Newyorkjets.com's coverage of the 2014 draft includes breakdowns of each position group, focusing both on the Jets' current situation and the top players expected to be selected at the position from May 8-10. All player rankings have been compiled from 15 different "big boards" around the Internet, updated as recently as today and as far back as March 31. Today's sixth in the series: Defensive linemen.
The Jets selected defensive end Muhammad Wilkerson in the first round of the 2011 draft, they went with DE (now OLB) Quinton Coples first in 2012, and last April they used one of their two first-round picks on DT Sheldon Richardson. Noticing a trend?
Thanks in part to hitting on all three of those previous selections, that first-round defensive lineman pattern is likely to come to an end this time around. But as has been proven throughout the years, there is plenty of talent to be had outside of the top rounds in a draft.
Take Damon Harrison. Despite going undrafted out of William Penn, "Snacks" has emerged as one of the best run stoppers not just on the Green & White but in the entire league. His 66 total tackles and 7.0 stuffs both ranked fourth in the NFL among DTs last season. Richardson, by the way, led both categories (78 and 8.5) en route to his Defensive Rookie of the Year award.
It doesn't get much better than a starting lineup of Wilkerson (team-leading 10.5 sacks in '13), Harrison and Richardson, with Kenrick Ellis and Leger Douzable in the mix as well. Still, we won't hesitate to grab another talented D-lineman if one lands in our laps. So who are the top guys at this position?
South Carolina DE Jadeveon Clowney sits alone at the top, perhaps two rungs above the next-best defensive lineman. Across 15 different analysts' value boards, Clowney ranks no worse than second on anyone of them.

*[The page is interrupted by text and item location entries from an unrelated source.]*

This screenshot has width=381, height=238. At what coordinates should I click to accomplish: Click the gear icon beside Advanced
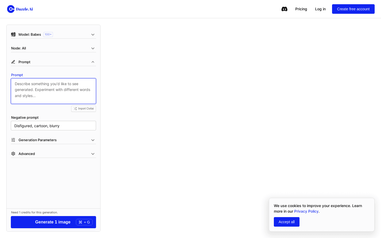(x=13, y=154)
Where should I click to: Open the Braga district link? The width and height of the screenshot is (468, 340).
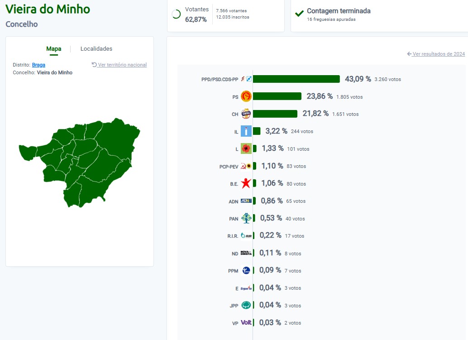38,65
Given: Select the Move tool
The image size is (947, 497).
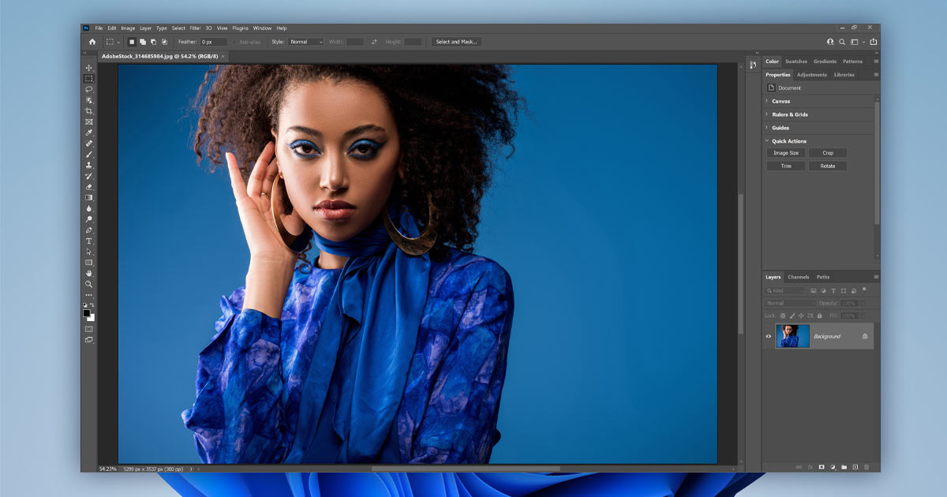Looking at the screenshot, I should tap(88, 67).
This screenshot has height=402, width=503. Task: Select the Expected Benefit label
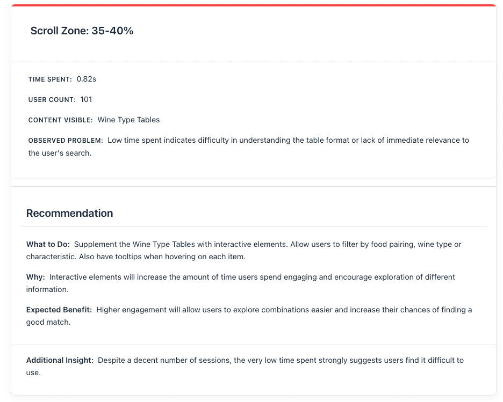click(x=59, y=310)
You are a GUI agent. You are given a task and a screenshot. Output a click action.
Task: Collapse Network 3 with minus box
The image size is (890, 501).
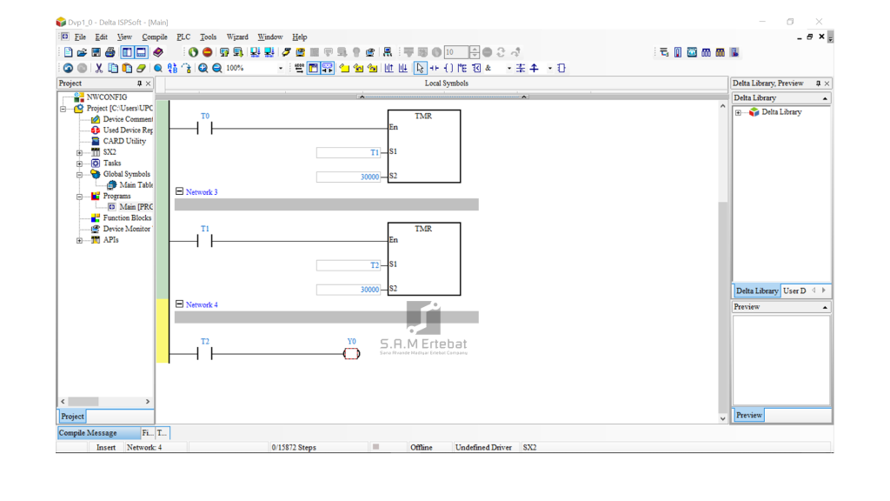pos(179,191)
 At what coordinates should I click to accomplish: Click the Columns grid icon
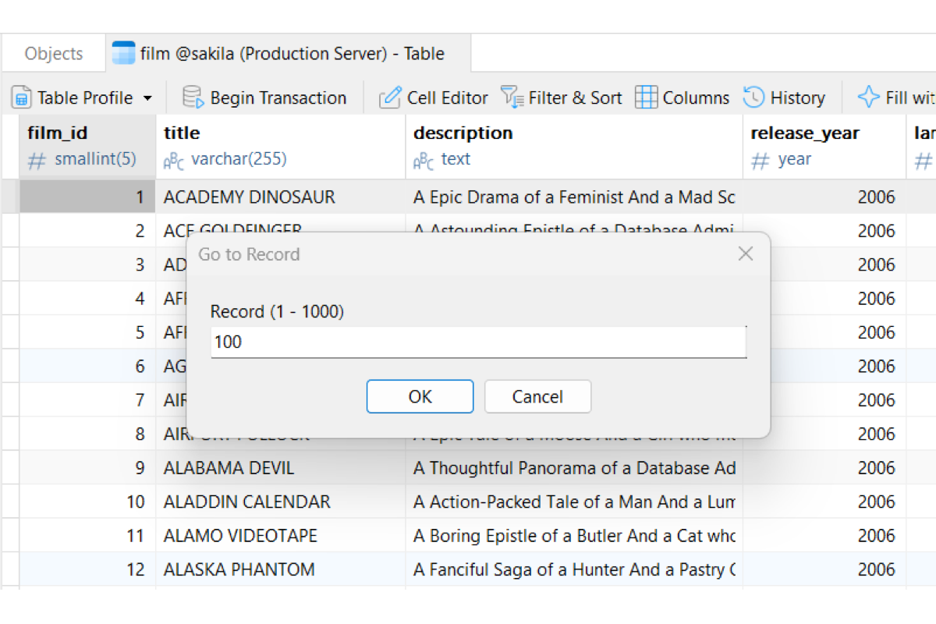click(x=646, y=98)
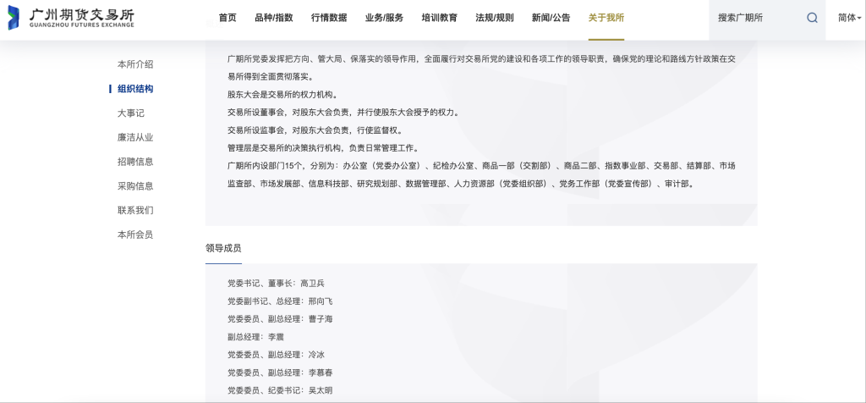
Task: View 采购信息 in the sidebar
Action: coord(135,186)
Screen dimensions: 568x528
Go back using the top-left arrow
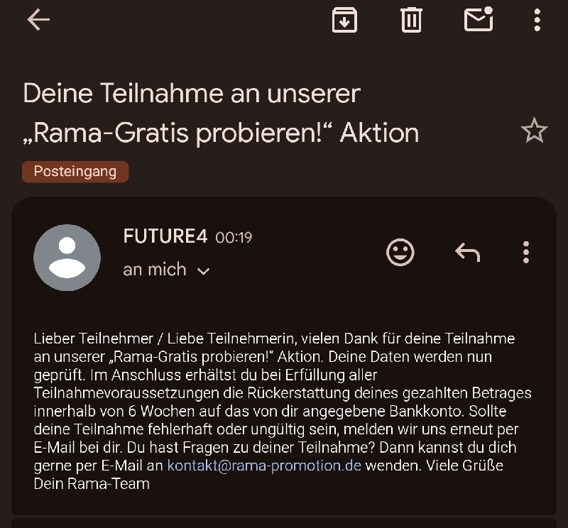[38, 20]
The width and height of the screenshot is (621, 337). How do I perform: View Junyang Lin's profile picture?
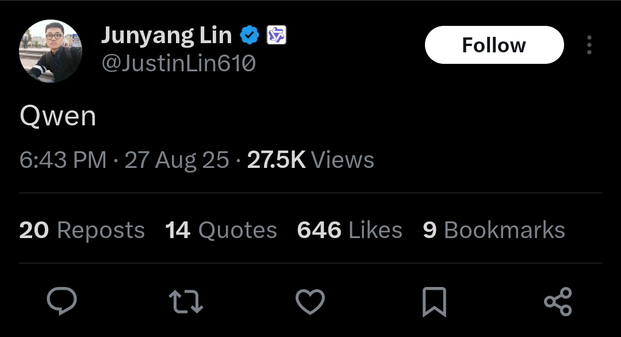point(50,51)
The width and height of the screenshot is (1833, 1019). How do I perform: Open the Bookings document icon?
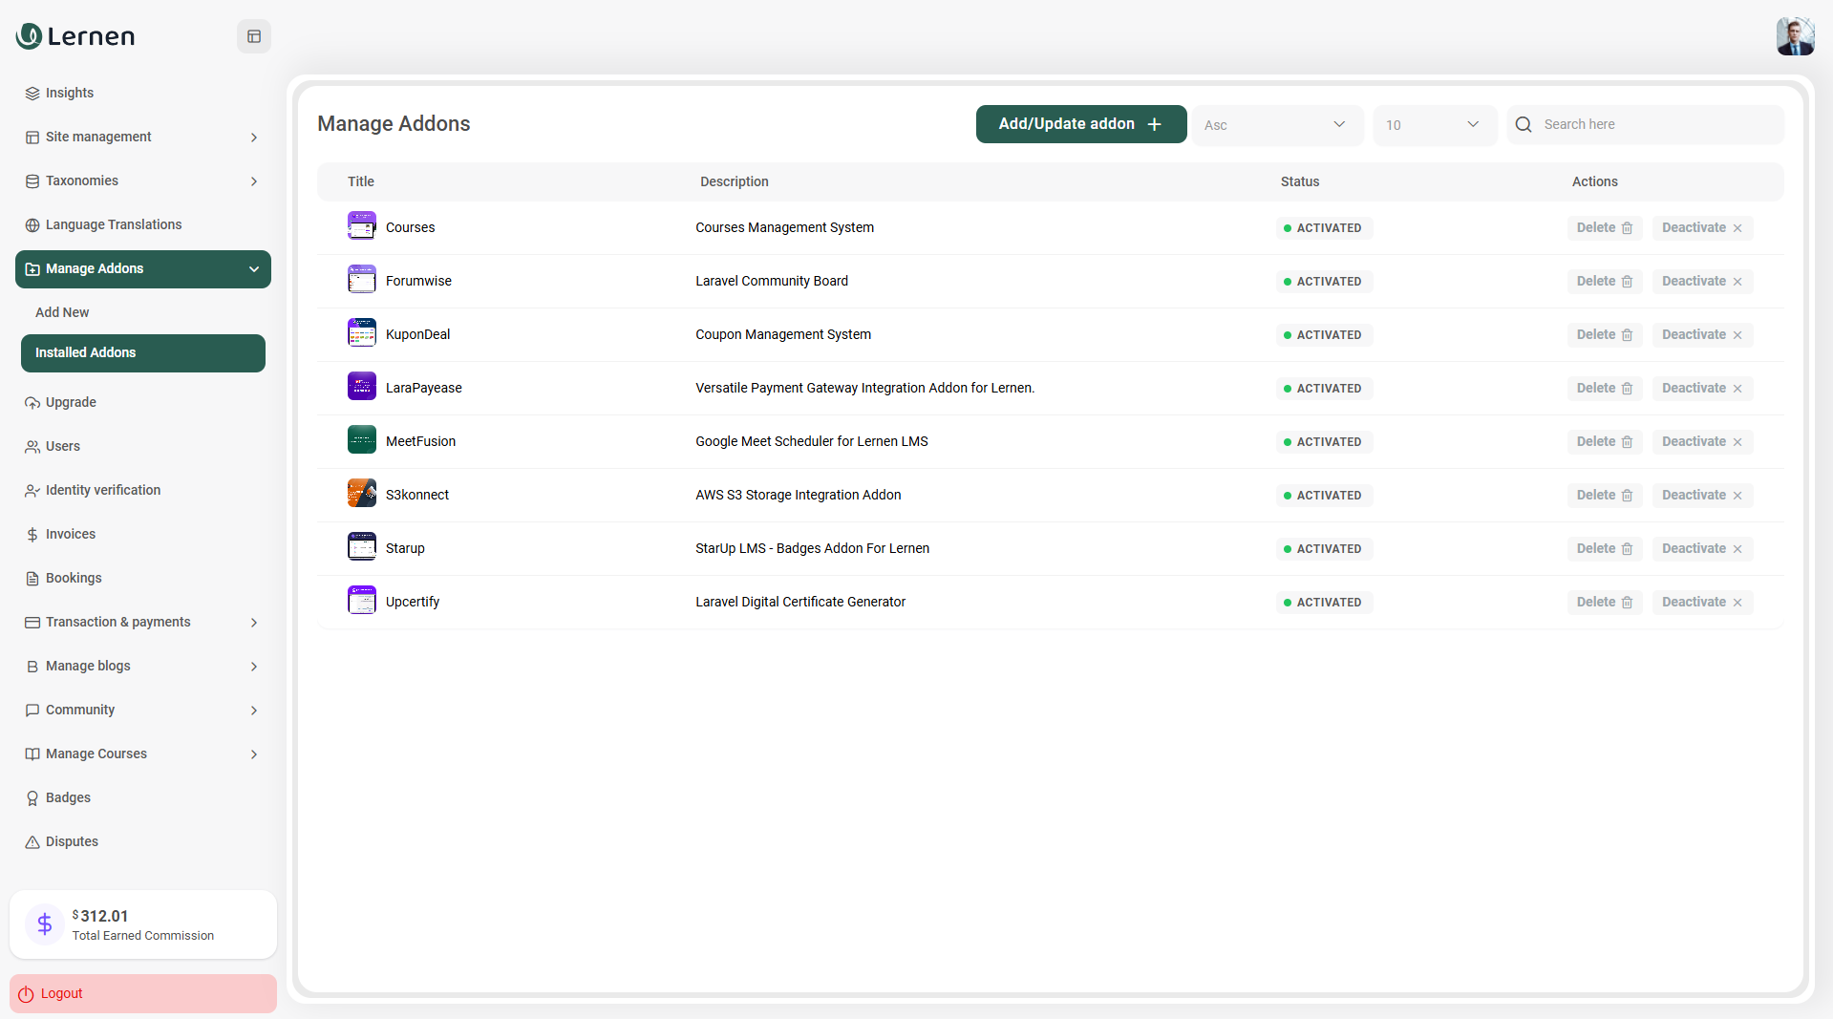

"Explosive. Violent. Rare," Bleacher Report's Matt Miller writes. "Clowney has running back speed in a defensive end's body." At 6'5" and 266 pounds, he ran a 4.53 40 at the combine.
Clowney recorded 13.0 sacks and 23.5 tackles for loss as a sophomore. Those numbers dropped significantly last season (3.0 sacks, 11.5 TFLs), although many explain that by saying that teams began to run away from his side of the line and hit him with a constant barrage of double-teams.